L’ATTORE ROMANO, SULLA RIBALTA DA OLTRE CINQUANT’ANNI, APRE IL CASSETTO DEI RICORDI E DEI PROSSIMI PROGETTI. DAL 28 FEBBRAIO PROSSIMO SARÀ AL SALONE MARGHERITA.

di Paola Stefanucci

Già ad evocarne il nome è subito simpatia: Maurizio Mattioli, romano doc, classe 1950, da oltre mezzo secolo transita dal grande al piccolo schermo conquistando il pubblico di tutte le età. Dall’esordio nel ‘73 ad oggi ha partecipato a novanta pellicole cinematografiche – “Napoli spara”, “Vacanze di Natale”, “Immaturi”, “Viva l’Italia”… solo per citarne alcune – e a circa cinquanta tra film e serie per la tv tra cui “I ragazzi del muretto”, “Un ciclone in famiglia, “I Cesaroni”. Che, quando càpita, tutti rivediamo volentieri, grati all’attore capitolino per il divertimento che con naturalezza sa darci.

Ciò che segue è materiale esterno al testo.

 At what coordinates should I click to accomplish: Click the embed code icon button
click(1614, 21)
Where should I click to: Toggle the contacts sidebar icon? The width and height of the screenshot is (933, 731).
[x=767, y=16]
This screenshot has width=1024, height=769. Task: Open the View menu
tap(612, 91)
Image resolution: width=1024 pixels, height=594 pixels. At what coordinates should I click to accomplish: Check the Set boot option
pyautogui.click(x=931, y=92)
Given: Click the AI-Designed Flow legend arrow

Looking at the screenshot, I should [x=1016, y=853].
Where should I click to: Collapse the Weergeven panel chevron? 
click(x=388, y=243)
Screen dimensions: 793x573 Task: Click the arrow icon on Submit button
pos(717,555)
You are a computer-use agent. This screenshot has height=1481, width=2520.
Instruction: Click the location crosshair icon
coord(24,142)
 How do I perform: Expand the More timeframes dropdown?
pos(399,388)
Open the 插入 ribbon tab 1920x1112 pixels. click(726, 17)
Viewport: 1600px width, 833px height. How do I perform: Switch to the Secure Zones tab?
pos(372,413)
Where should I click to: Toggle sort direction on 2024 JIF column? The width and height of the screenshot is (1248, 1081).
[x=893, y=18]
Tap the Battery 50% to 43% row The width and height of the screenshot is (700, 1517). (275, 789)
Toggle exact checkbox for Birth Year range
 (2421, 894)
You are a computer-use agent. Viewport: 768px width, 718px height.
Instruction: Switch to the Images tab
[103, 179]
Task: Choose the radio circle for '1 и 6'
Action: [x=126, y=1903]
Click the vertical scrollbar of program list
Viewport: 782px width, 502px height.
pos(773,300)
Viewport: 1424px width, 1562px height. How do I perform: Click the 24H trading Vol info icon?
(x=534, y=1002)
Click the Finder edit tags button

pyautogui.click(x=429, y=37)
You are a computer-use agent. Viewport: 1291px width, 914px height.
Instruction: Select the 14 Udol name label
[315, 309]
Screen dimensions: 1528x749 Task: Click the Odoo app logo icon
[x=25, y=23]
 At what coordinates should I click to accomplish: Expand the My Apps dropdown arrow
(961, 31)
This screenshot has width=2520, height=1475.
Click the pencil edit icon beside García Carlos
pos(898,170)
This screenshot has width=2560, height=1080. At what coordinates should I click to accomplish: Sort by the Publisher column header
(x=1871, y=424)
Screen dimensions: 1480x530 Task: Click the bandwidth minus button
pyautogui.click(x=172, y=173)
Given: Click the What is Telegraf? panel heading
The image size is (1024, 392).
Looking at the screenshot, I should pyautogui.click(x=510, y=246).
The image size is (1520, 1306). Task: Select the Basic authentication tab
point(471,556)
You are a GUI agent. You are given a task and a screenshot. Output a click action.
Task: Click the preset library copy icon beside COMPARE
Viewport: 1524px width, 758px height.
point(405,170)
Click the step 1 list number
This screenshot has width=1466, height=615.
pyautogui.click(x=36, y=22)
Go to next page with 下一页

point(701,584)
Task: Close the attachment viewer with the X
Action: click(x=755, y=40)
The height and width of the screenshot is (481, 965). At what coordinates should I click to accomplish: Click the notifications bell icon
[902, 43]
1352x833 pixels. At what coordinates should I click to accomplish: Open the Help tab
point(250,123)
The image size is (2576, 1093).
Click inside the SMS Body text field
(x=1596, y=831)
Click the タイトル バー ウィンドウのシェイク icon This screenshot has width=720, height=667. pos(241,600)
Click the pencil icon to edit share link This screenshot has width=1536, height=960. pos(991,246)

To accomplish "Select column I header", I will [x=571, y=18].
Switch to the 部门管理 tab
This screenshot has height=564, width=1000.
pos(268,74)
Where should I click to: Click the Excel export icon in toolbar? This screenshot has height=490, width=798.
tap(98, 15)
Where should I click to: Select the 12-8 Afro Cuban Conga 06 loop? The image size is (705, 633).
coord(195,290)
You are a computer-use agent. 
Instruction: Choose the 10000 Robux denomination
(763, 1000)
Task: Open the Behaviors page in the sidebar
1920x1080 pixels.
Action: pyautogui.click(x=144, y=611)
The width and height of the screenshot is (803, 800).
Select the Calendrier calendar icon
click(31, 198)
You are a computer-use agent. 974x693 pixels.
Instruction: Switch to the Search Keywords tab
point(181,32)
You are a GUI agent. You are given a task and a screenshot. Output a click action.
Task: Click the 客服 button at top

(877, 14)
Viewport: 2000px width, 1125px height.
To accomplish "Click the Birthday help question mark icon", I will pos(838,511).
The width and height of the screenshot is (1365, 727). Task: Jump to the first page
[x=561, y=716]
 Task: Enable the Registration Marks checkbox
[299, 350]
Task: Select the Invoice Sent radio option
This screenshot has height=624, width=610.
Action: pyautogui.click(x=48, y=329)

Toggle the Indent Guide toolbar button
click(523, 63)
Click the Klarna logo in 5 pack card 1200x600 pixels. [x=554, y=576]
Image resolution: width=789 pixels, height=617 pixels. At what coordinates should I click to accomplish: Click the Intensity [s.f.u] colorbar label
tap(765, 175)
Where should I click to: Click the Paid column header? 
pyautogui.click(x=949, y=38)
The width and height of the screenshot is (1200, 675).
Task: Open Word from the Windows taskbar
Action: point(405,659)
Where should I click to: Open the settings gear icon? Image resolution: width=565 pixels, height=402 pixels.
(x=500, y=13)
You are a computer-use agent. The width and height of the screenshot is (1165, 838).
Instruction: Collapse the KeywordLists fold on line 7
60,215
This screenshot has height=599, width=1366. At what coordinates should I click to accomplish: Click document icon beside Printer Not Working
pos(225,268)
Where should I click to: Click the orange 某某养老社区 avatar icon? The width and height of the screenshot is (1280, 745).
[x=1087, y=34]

Talento indiscutibile anche sulla ribalta teatrale: nei panni del boia mastro Titta nel memorabile “Rugantino” per la regìa di Enrico Brignano o nella Compagnia “Il Bagaglino” nell’esilarante parodia di Bill Clinton. Oppure nell’omaggio ad Aldo Fabrizi “E qua so’ io” scritto e diretto da Giuseppe Manfridi. Prossimamente i – tanti- fan di Maurizio potranno apprezzarlo nella prestigiosa cornice liberty del Salone Margherita dal 28 febbraio al 22 marzo nello spettacolo, prodotto dalla etrA Management, “Ecchime qua”. Mattioli sarà accompagnato dalle note di Alberto Laurenti e condividerà la scena con Francesca Ceci. Tra ricordi, battute, gag, monologhi e canzoni promette allegria e leggerezza. Lo abbiamo incontrato.

Maurizio? Ecchime!

Quanta energia! Eppure a giugno saranno settanta primavere … Sì, ma non mi sento ancora un vecchiardo.

È pronto per il Salone Margherita? Cosa farà di particolare? Aprirò i cassetti dei ricordi.

Di che tipo? Ricordi istrionici.

In proposito rammenta la sua prima volta sul set, quarantasette anni fa, recluta nel film “Patroclooo. E il soldato Camillone grande, grosso e frescone”, che emozione fu? Fu una paura senza limiti.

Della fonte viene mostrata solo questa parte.